[Date Prev][Date Next][Thread Prev][Thread Next][Date Index][Thread Index]
How to register 'unicode'/'unicodeFFFE' ?
Hi! I am ready to submit . and have prepared - two registrations for
the 'unicode' and the 'unicodeFFFE' charset. The two charsets are
variants of 'UTF-16', and they only differ from each others with regard
to their endianness. Each charset includes the BOM. The registrations
are based on Microsoft's specifications:
http://msdn.microsoft.com/en-us/library/aa752010(v=VS.85).aspx
http://msdn.microsoft.com/en-us/library/dd317756(v=VS.85).aspx
The purpose of the registrations would be to 'documents existing
practice in a large community' and should thus "be explicitly marked as
being of limited or specialized use and should only be used in Internet
messages with prior bilateral agreement".
http://tools.ietf.org/html/rfc2978#section-2.5
In an ideal world, 'unicode'/'uniocodeFFFE' would not be necessary to
register: We have 'UTF-16', for which the endianness can be signalled
via the BOM. Thus one can switch the endianness freely, without having
to relabel.
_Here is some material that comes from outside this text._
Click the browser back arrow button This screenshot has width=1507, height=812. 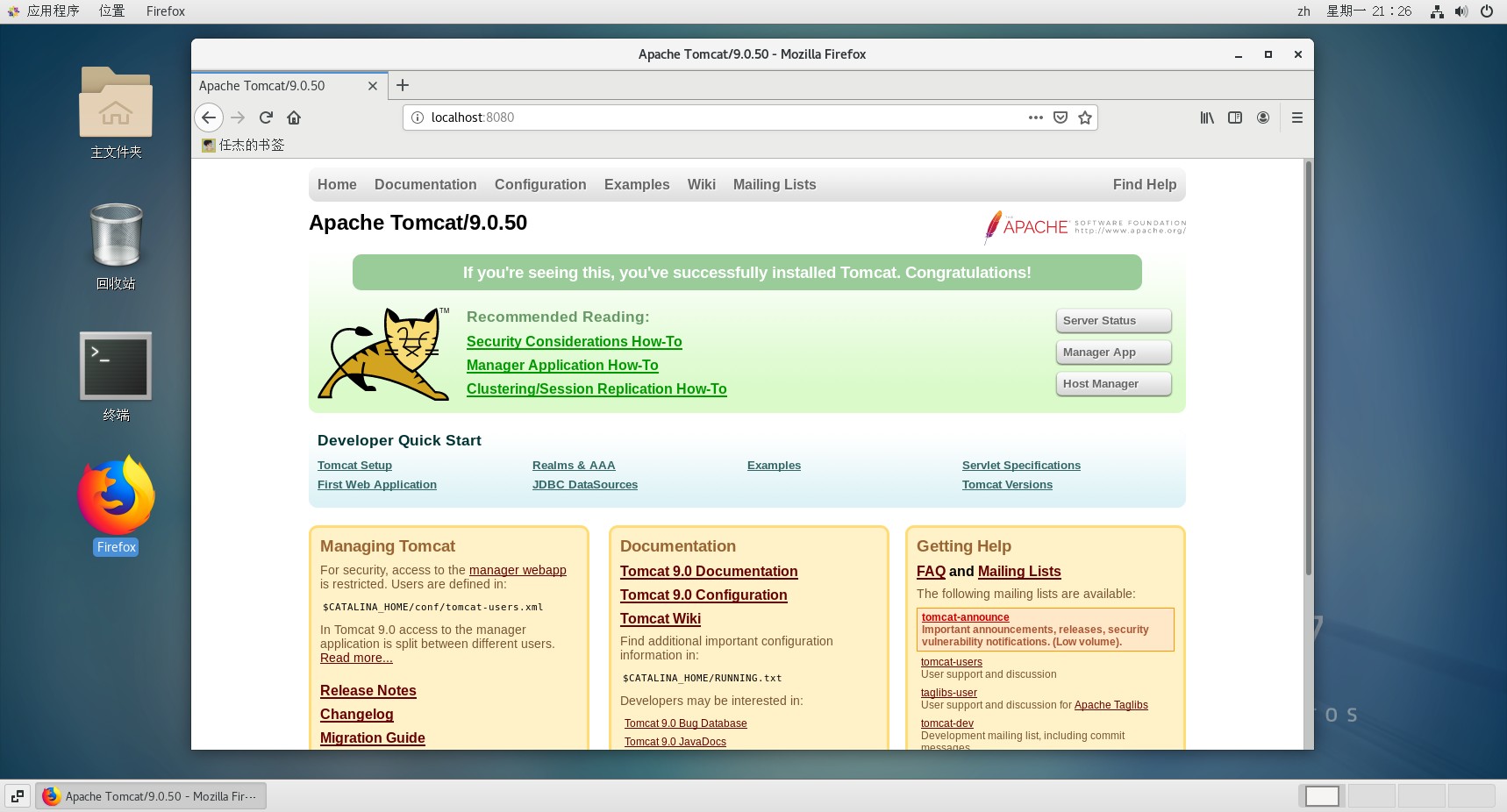coord(209,118)
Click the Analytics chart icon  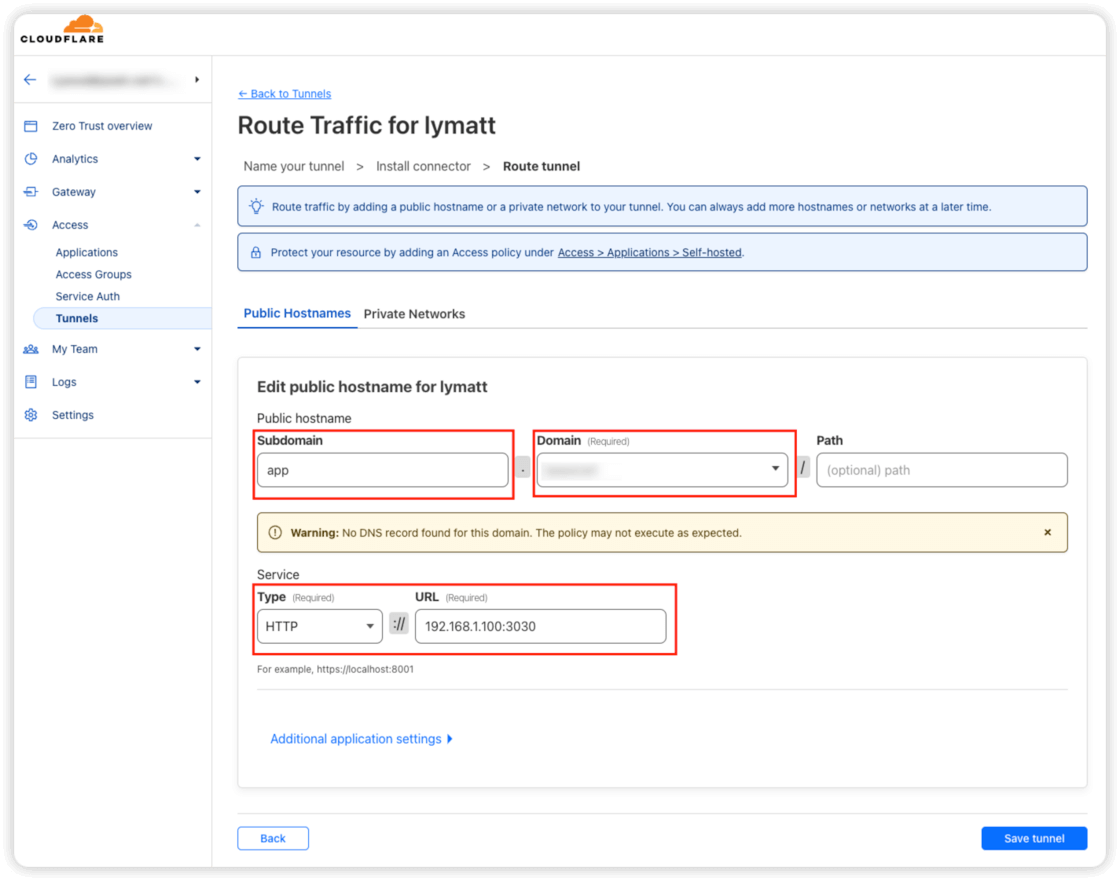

For the 'unicode' and 'unicodeFFFE' charsets, by contrast,
if one changes the endianness, then one must also switch to the other
(or: another) charset label. This is a mayor reason to not use this
charset.
So far so good: Because both charsets include the BOM, the BOM takes
precedence - in particular if the name of the label is not supported by
the implementation. Opera and Firefox are in that category, for
example. And even Microsoft seems to be in that league, as e.g. IE has
no problems handling a little-endian file which includes the
'unicodeFFFE' label, as long as the document *also* contains the BOM.
However, Microsoft's spec includes one additional detail which is not
only impractical but also dangerous: 'utf-16' (formally in lowercase)
is seen by the Microsoft spec as an alias for 'unicode' - the
little-endian charset variant. This is of course incompatible with the
'UTF-16' charset and so the registrations I have prepared, reject this
detail. However, for applications that implements the current Microsoft
specification (such as IE), this still nevertheless mean that if your
'text/html' document is big-endian, but without the BOM, and if you
then send 'UTF-16' via the HTTP Content-Type: charset parameter, then
you can be certain that IE treats the document as little-endian, with
'mojibake' as result.
(You probably would not like to send 'UTF-16' via HTTP Content-Type,
though - except as a 'back-up' solution in addition to the BOM, because
IE does not seem to cache encoding information sent this way. And so
your document would be misinterpreted if you used the back button. For
XML, by contrast, then the situation seems better than for 'text/html'
- perhaps because XML defaults to either UTF-8 or UTF-16.)
As I pondered over this, I first considered that 'unicode' and
'unicodeFFFE' had to be registered as aliases for 'UTF-16'. However,
the fact that each charset supports only one 'subset' of UTF-16 (which
is a single charset/encoding), meant that it had to be two charsets, if
the Microsoft reality is taken as basis.
That said: We should support reality, and not Microsoft reality. And in
that regard: Because both charsets include the BOM, it is simple to
treat them as aliases for 'UTF-16' - it is only when you create an
invalid UTF-16 encoding (that is: you omit the BOM) that legacy IE
risks acting up. (IE always consider BOM before anything else - even
before HTTP Content-Type, it seems.)
So there are actually two possibilities here: EITHER to update the
'UTF-16' registration to also cover 'unicode' and 'unicodeFFFE' - then
we would also pretty much automatically discourage their use as there
would be a clear recommendation in place to use the preferred name -
'UTF-16' - instead. OR, the other option: To register them as two
separate charsets.
Making the two labels into aliases of 'UTF-16' would - formally - give
them a more prominent status than registering them independently for
'limited use'. To register them as aliases, would be to *not* base them
on 'Microsoft reality'. Such a thing could perhaps make Microsoft align
itself more with 'UTF-16' as she is registered? Another problem with
registering them as independent charsets, would be that it would be
more unclear how non-Microsoft products should handle them. Does anyone
know if IE10 is behaving any differently w.r.t. UTF-16? Is there a
direction towards the standard?
To update the UTF-16 registration seems simple - only a matter of
adding the aliases:
<http://www.iana.org/assignments/charset-reg/UTF-16>. So I have started
to, again, consider that the best option.
I had planned to send the registrations now, but I would like to gather
some responses first. However, if the expert reviewers would like, I
could post the registrations that I have prepared ASAP - often it is
better to have something concrete to look at. (That being said, I have
covered very many of the issues in this message ...)
With regards,
Leif H Silli